_REQUEST:_ In the material below, find every line containing the word "This" and copy each one in full.

_DATA PROVIDED:_

◇ ◇ ◇ ◇ ◇ ◇ ◇

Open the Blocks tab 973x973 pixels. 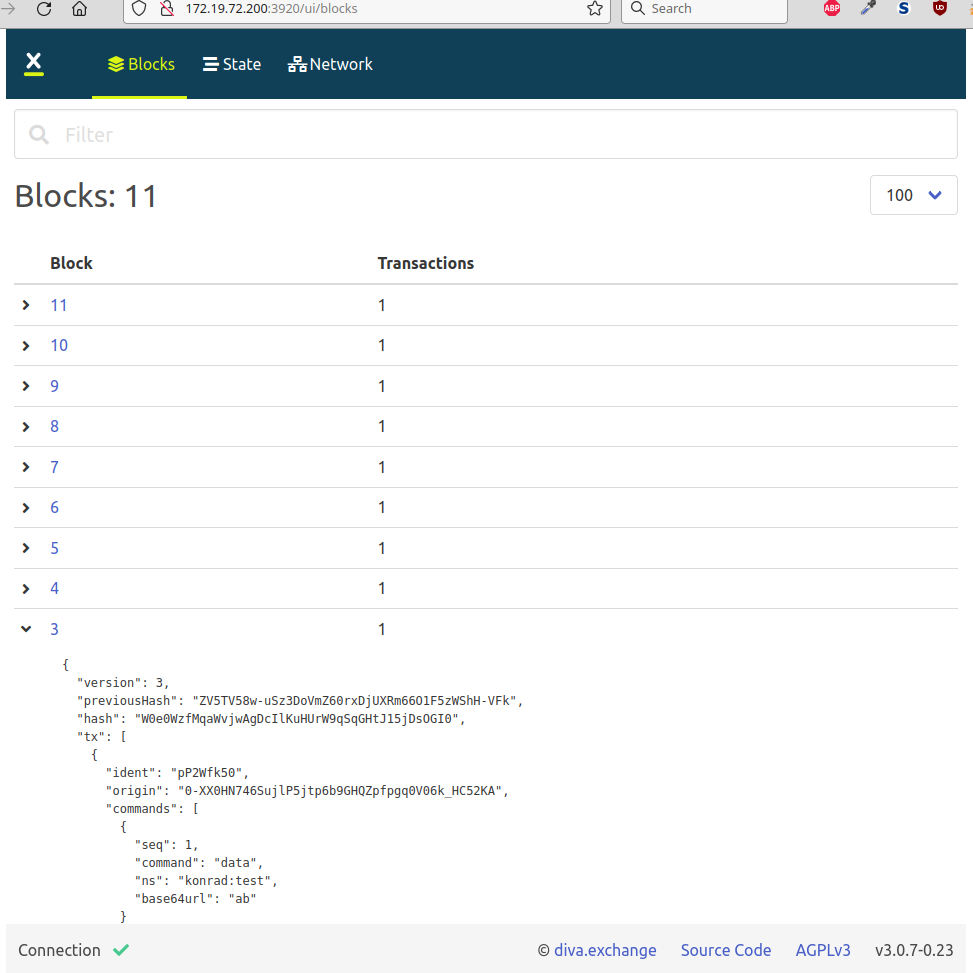[x=141, y=65]
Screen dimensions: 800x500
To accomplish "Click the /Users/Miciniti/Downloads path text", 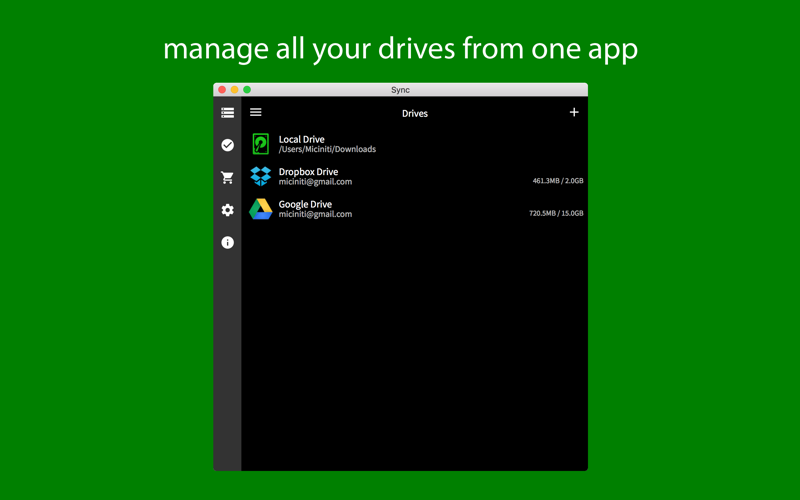I will pos(327,149).
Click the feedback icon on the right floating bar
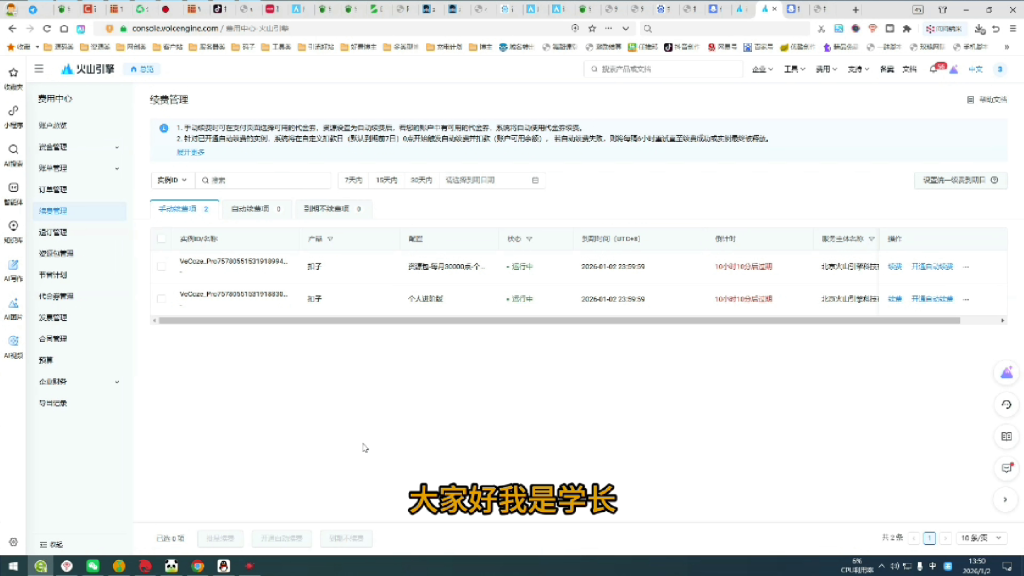Image resolution: width=1024 pixels, height=576 pixels. tap(1008, 468)
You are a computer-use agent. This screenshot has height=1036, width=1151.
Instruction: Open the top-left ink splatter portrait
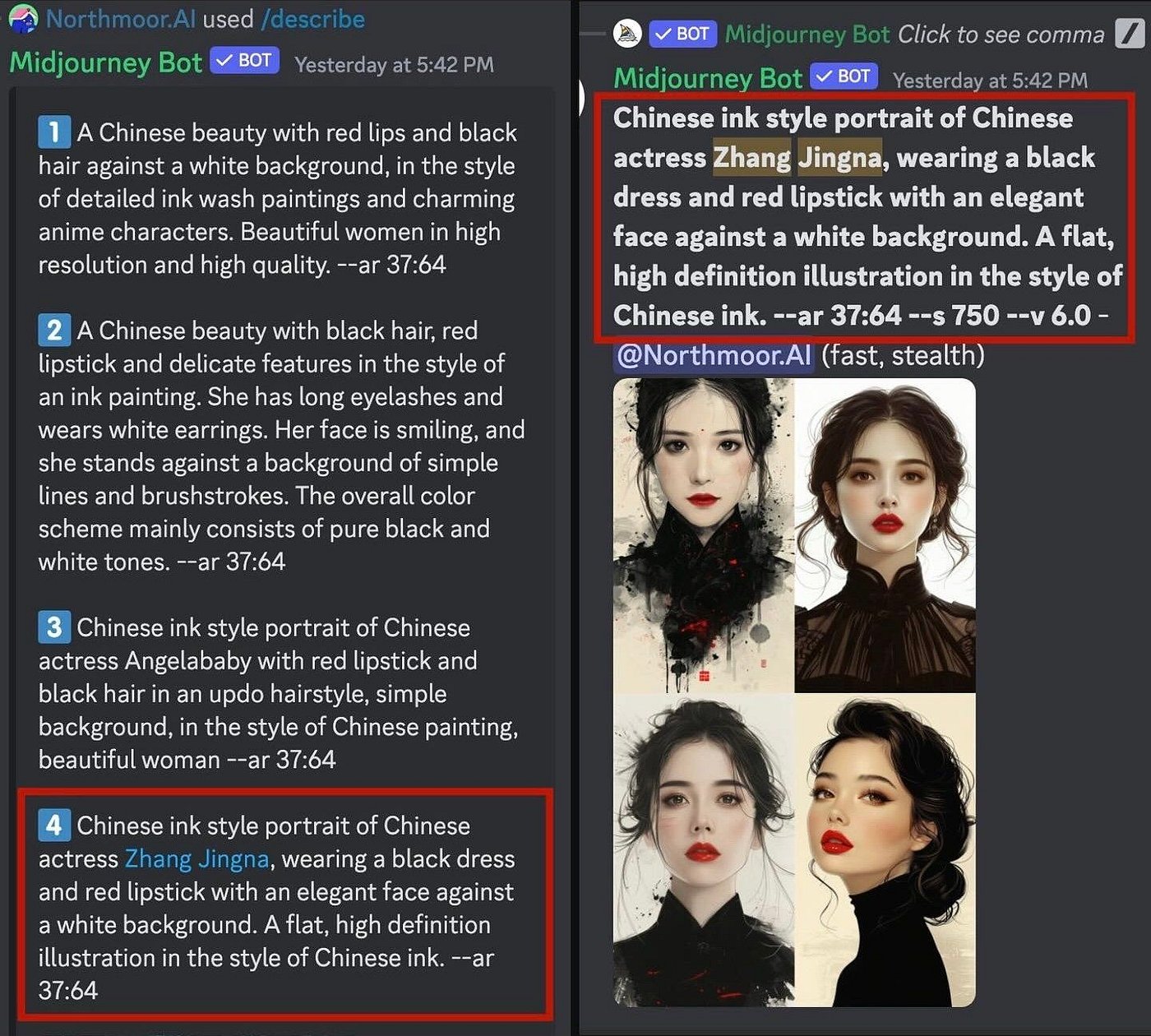(x=704, y=535)

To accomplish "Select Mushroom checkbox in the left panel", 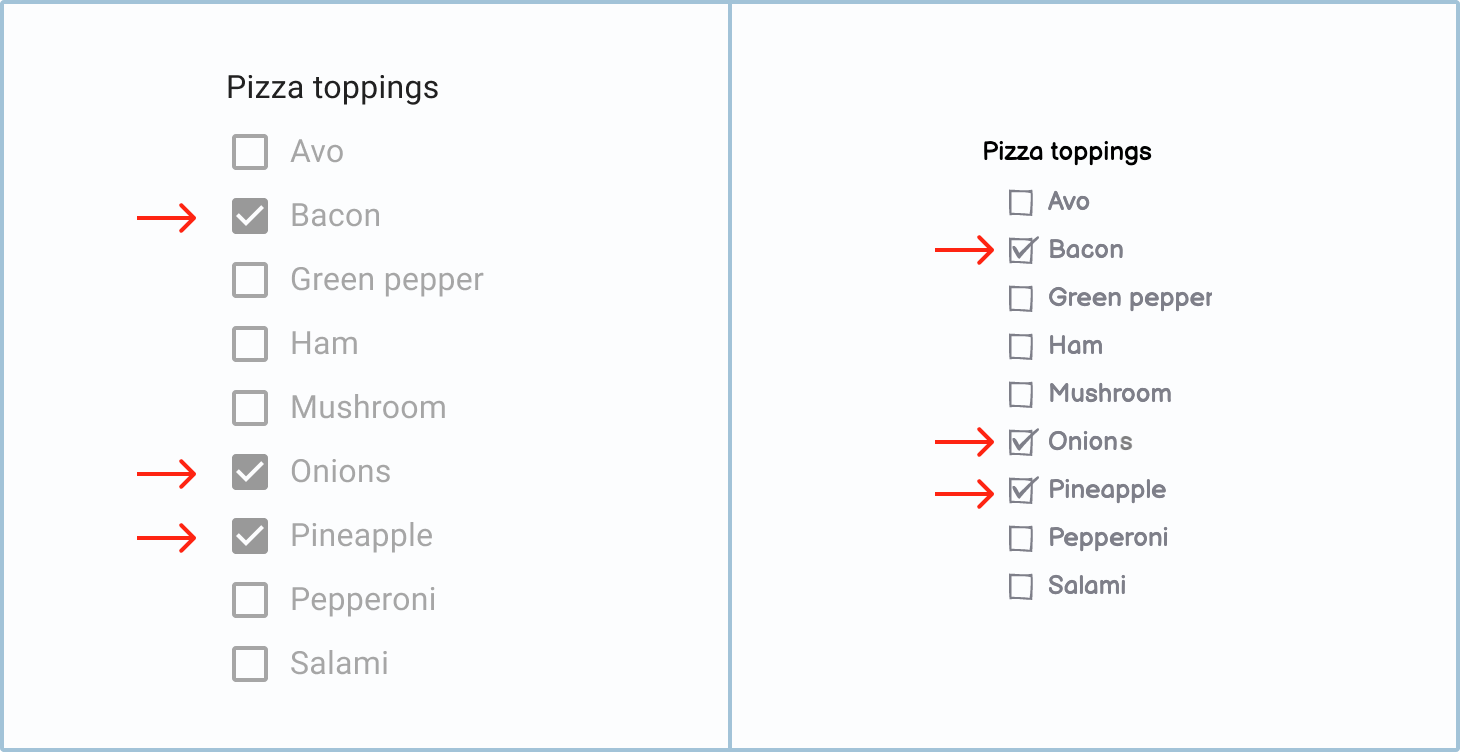I will point(250,408).
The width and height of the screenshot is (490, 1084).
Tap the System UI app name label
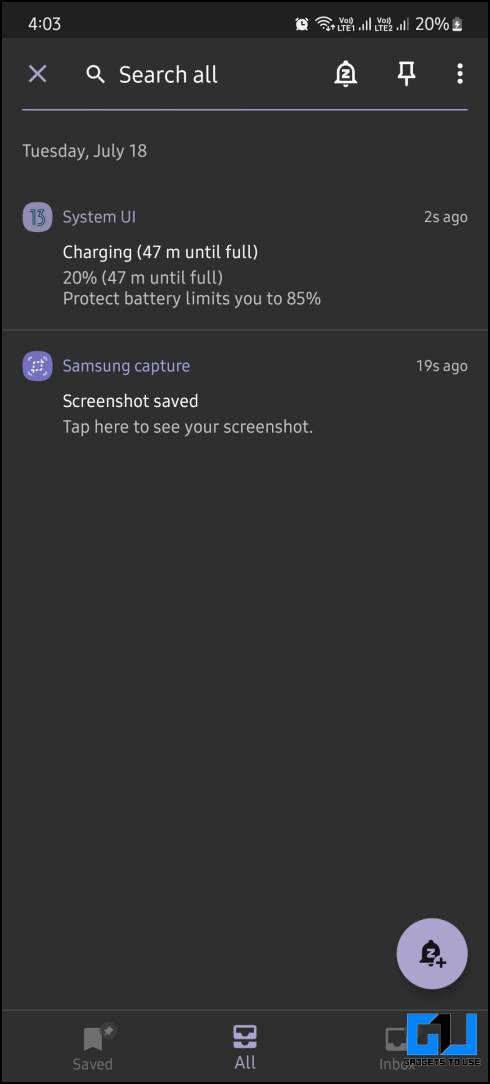(x=99, y=217)
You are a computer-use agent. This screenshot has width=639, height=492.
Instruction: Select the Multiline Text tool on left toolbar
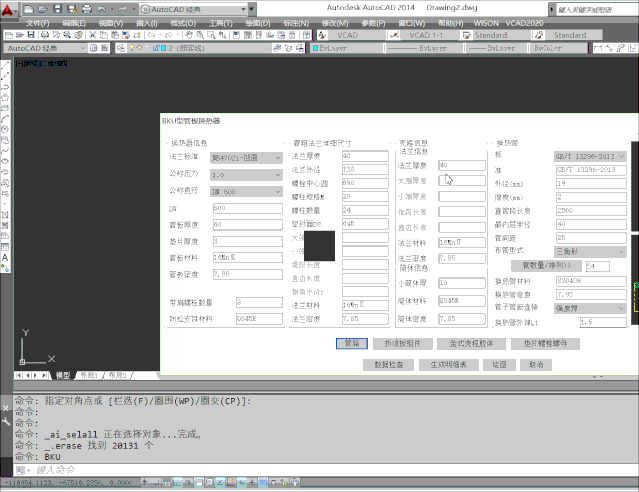(6, 258)
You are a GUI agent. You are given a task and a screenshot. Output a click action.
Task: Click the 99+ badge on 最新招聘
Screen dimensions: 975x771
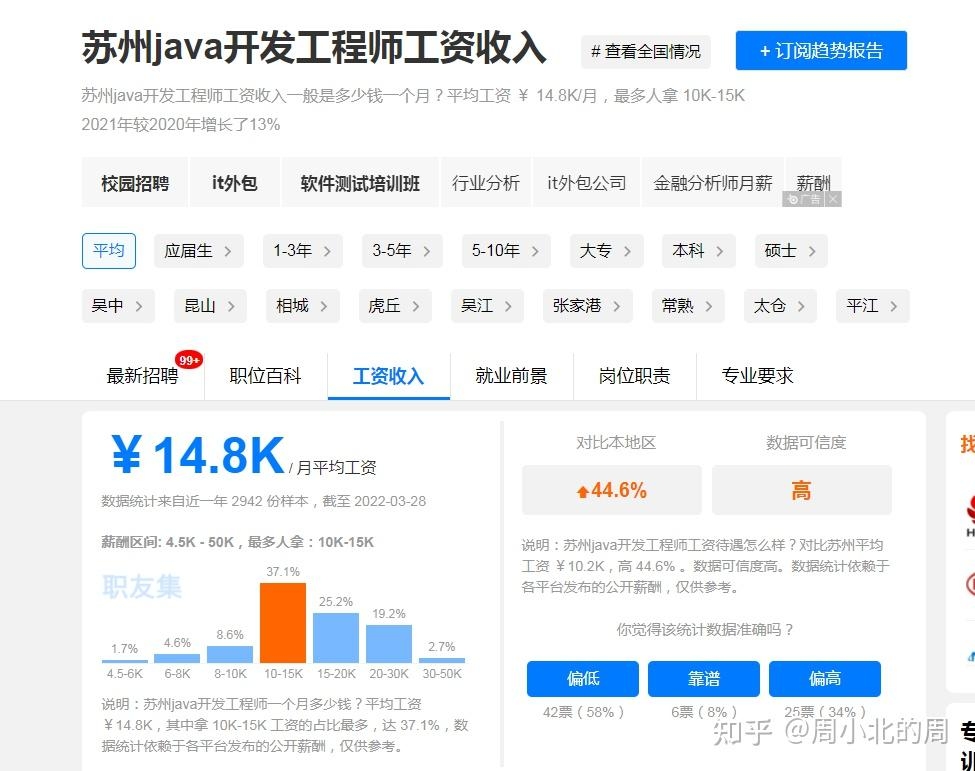(x=188, y=358)
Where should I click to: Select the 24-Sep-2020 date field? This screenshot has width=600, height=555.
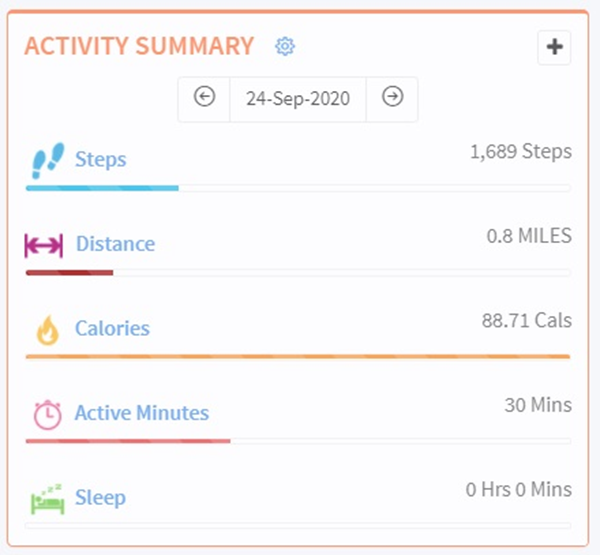pyautogui.click(x=298, y=99)
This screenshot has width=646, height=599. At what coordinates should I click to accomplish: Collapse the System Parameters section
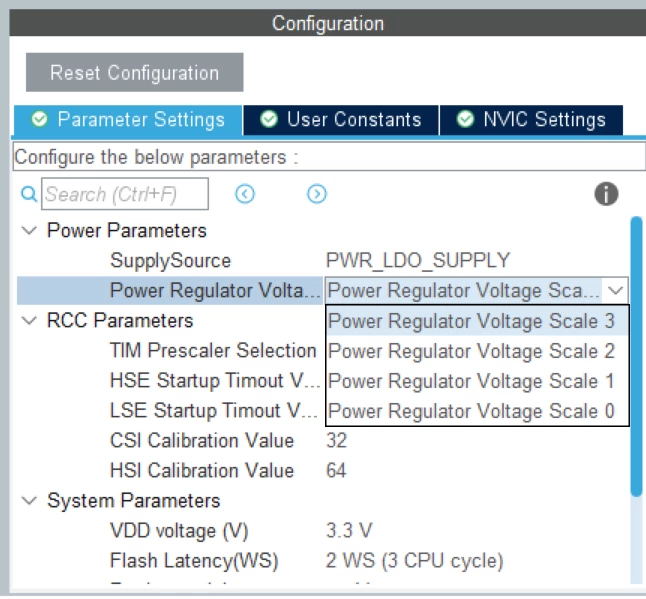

◇ ◇ ◇ ◇ ◇ ◇ ◇

_SOLUTION:_
You are a computer-use agent. This screenshot has height=1036, width=1151.
You are a computer-use agent. This screenshot has width=639, height=492.
Where should I click to: Select the 24-Sep-2020 date field? This screenshot has width=600, height=555.
This screenshot has width=646, height=599. At what coordinates should I click to accomplish: Collapse the System Parameters section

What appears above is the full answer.